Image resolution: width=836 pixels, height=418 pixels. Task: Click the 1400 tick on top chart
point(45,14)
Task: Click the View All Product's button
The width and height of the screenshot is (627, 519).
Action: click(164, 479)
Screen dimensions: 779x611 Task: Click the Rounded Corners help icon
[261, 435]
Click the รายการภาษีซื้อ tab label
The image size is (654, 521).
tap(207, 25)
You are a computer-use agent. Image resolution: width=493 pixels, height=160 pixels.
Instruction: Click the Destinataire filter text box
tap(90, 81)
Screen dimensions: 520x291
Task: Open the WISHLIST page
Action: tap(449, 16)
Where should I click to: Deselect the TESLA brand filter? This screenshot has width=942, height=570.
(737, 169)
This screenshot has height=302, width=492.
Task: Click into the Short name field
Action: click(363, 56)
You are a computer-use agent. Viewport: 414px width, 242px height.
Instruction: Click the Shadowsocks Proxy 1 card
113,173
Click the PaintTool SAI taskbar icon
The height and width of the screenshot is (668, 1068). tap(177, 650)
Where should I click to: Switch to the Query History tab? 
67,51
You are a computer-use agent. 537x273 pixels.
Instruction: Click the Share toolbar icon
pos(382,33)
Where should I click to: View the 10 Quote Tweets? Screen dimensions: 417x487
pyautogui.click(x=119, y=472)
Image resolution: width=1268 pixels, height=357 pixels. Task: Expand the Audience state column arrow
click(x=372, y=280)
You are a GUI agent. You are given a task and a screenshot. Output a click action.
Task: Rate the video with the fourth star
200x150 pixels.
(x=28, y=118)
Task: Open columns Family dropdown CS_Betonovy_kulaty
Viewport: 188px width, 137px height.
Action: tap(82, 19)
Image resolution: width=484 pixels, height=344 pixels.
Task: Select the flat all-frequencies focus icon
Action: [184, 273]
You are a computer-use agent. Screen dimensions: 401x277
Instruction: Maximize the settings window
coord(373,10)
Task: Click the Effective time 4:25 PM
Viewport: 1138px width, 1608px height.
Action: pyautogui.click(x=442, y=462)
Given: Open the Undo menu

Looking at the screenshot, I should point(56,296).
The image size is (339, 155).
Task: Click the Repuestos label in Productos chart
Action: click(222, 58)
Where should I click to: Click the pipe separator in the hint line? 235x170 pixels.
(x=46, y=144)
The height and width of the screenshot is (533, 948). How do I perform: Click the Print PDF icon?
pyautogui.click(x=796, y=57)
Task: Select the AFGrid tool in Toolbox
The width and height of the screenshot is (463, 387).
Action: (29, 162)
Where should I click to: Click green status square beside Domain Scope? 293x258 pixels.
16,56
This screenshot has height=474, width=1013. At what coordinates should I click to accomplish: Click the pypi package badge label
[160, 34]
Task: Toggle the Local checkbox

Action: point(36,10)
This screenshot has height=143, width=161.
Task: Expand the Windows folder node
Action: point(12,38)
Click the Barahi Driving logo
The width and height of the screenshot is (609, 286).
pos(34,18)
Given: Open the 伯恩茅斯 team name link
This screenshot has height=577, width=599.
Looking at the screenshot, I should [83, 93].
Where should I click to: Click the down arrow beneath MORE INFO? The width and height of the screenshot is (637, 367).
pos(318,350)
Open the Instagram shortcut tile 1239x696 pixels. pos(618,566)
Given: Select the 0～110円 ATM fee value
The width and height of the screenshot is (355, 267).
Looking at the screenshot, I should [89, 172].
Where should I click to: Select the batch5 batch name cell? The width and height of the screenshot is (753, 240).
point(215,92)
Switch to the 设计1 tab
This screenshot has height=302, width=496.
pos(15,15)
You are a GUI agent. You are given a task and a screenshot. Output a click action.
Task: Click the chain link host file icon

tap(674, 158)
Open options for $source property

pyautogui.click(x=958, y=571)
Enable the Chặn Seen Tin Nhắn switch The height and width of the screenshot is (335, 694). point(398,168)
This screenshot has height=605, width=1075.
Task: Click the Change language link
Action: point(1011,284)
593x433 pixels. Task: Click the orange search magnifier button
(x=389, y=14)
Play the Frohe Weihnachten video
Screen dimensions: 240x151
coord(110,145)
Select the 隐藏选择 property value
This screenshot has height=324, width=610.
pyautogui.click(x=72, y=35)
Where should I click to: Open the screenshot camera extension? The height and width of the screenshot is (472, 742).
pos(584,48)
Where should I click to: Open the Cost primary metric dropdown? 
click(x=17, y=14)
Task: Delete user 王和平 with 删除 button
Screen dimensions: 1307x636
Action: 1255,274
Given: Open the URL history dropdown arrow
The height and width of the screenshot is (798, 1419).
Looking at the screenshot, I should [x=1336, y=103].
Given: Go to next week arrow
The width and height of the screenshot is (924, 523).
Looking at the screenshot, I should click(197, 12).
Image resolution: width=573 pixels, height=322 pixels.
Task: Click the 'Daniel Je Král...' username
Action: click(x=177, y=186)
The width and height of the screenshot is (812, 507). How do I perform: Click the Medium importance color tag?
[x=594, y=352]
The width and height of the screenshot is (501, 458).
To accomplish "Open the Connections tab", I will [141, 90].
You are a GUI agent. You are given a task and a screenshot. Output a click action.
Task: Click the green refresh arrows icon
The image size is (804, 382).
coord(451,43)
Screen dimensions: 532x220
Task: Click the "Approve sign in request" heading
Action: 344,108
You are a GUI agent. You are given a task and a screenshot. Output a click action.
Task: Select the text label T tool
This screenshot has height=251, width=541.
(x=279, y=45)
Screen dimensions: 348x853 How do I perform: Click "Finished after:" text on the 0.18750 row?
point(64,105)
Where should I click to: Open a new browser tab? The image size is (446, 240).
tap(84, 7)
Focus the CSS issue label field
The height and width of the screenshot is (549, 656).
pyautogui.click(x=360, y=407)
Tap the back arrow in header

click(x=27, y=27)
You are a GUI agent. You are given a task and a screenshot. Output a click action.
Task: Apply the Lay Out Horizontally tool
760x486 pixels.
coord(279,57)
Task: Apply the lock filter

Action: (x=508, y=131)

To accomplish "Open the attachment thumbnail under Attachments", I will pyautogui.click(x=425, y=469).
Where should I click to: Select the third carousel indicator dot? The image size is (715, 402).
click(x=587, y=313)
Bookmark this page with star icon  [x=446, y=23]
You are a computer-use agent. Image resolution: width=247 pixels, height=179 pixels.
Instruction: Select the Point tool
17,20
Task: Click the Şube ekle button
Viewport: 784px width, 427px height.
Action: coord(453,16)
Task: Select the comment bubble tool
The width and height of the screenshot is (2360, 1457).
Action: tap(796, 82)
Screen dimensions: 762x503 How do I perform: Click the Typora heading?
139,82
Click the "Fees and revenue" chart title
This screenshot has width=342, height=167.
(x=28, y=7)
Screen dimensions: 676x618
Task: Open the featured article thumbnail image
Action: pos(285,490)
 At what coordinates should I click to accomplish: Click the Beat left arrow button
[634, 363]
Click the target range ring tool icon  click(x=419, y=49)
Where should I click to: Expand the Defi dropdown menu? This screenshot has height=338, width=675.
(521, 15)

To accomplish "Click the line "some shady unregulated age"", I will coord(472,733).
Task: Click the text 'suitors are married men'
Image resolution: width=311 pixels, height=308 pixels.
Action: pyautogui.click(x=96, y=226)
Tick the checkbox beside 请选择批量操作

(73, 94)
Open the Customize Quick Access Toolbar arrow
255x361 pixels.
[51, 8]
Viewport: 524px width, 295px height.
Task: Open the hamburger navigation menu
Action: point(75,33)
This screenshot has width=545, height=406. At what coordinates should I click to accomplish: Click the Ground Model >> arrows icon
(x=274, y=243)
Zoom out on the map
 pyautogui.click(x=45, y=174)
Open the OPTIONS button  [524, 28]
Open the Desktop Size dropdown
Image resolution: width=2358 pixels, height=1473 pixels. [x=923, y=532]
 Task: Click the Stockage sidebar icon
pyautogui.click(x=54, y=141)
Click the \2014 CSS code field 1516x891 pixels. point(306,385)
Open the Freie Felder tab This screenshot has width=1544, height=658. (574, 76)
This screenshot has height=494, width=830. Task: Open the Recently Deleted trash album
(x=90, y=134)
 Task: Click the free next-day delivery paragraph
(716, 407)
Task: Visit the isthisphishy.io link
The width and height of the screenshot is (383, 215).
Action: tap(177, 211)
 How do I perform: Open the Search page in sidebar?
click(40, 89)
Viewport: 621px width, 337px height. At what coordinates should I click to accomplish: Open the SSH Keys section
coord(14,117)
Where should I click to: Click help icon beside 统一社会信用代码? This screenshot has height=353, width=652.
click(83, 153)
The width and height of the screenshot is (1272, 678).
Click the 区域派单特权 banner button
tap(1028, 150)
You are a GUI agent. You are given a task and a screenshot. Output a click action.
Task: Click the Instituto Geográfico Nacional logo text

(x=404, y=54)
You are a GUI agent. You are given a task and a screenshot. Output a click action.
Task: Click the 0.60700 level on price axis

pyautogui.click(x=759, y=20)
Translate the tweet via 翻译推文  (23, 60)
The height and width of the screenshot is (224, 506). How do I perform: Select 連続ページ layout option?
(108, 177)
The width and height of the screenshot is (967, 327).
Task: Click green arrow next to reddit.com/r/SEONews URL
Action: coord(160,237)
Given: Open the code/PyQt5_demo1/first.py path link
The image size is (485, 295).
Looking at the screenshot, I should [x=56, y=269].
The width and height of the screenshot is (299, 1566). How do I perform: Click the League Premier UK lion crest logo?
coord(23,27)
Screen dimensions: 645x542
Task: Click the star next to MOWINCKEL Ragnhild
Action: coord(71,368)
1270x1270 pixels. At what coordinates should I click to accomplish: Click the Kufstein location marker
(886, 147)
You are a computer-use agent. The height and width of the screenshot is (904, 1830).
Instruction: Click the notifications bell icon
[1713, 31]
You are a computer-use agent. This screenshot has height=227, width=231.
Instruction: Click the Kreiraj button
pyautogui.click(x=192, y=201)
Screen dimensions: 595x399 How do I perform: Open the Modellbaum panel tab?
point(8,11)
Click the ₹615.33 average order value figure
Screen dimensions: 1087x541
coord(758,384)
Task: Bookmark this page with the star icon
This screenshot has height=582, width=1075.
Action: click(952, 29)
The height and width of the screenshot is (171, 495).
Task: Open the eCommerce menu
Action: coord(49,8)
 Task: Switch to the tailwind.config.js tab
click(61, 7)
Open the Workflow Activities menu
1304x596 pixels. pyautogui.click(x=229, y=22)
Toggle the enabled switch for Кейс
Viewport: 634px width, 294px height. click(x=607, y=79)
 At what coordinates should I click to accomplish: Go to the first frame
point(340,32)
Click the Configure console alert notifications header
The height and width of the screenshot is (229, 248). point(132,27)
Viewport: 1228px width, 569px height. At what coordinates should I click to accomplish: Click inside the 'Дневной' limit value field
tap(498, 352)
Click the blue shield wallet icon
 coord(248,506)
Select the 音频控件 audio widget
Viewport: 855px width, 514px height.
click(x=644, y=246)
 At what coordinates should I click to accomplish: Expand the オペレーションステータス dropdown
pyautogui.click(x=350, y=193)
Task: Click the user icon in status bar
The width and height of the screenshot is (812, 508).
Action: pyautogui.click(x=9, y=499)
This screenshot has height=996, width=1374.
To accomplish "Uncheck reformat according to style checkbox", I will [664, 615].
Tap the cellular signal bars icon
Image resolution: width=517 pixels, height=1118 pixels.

———

# What you have to do
Write out the entries between the line containing "Where should I click to: Deselect" and the line containing "(x=28, y=118)", inclusive, as a numbered list, leaving out blank lines.

# Solved problem
1. Where should I click to: Deselect the TESLA brand filter? This screenshot has width=942, height=570.
2. (737, 169)
3. This screenshot has height=302, width=492.
4. Task: Click into the Short name field
5. Action: click(363, 56)
6. You are a computer-use agent. Viewport: 414px width, 242px height.
7. Instruction: Click the Shadowsocks Proxy 1 card
8. 113,173
9. Click the PaintTool SAI taskbar icon
10. The height and width of the screenshot is (668, 1068). tap(177, 650)
11. Where should I click to: Switch to the Query History tab? 
12. 67,51
13. You are a computer-use agent. 537x273 pixels.
14. Instruction: Click the Share toolbar icon
15. pos(382,33)
16. Where should I click to: View the 10 Quote Tweets? Screen dimensions: 417x487
17. pyautogui.click(x=119, y=472)
18. Image resolution: width=1268 pixels, height=357 pixels. Task: Expand the Audience state column arrow
19. click(x=372, y=280)
20. You are a GUI agent. You are given a task and a screenshot. Output a click action.
21. Task: Rate the video with the fourth star
22. 200x150 pixels.
23. (x=28, y=118)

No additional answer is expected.